▶ _What is needed_
Give back exactly the lines of the material below, starting with the line with "Go back with" and going on through the line with "Insert special character".

▶ _Records for this exercise_
****************************************

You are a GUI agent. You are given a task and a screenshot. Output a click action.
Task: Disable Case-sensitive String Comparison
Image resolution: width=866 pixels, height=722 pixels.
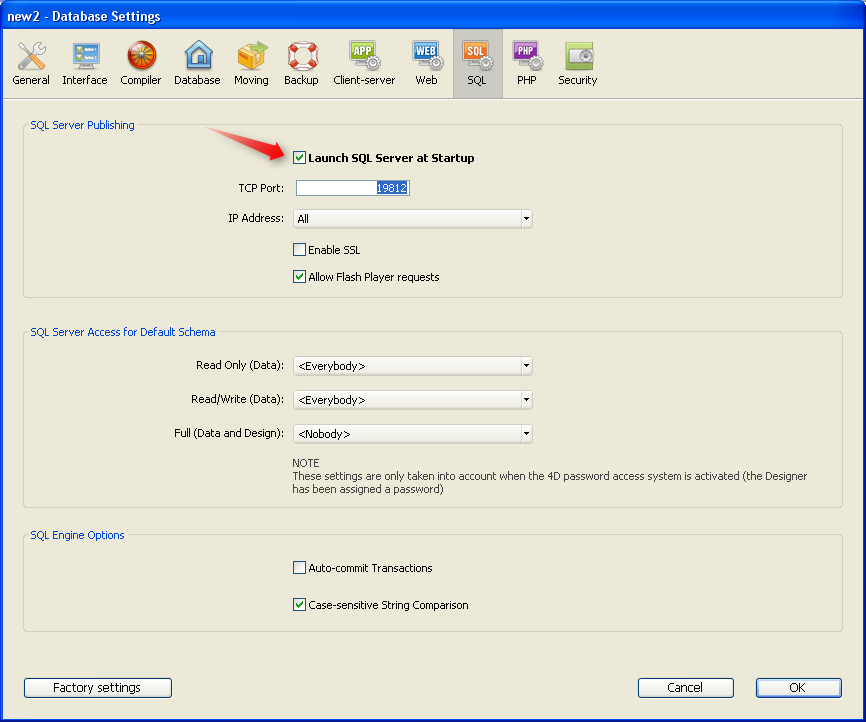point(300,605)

****************************************

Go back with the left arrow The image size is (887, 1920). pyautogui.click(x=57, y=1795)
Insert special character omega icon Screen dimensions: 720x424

****************************************

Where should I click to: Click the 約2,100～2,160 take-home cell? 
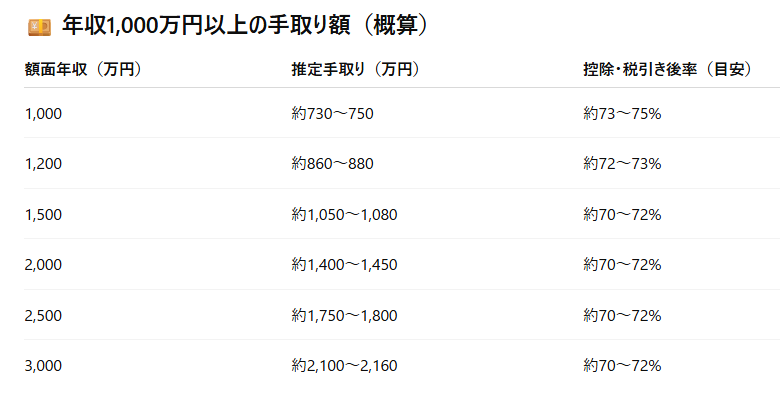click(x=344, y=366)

****************************************

▶ _Exercise result_
Go back with the left arrow The image size is (887, 1920). pyautogui.click(x=57, y=1795)
Insert special character omega icon Screen dimensions: 720x424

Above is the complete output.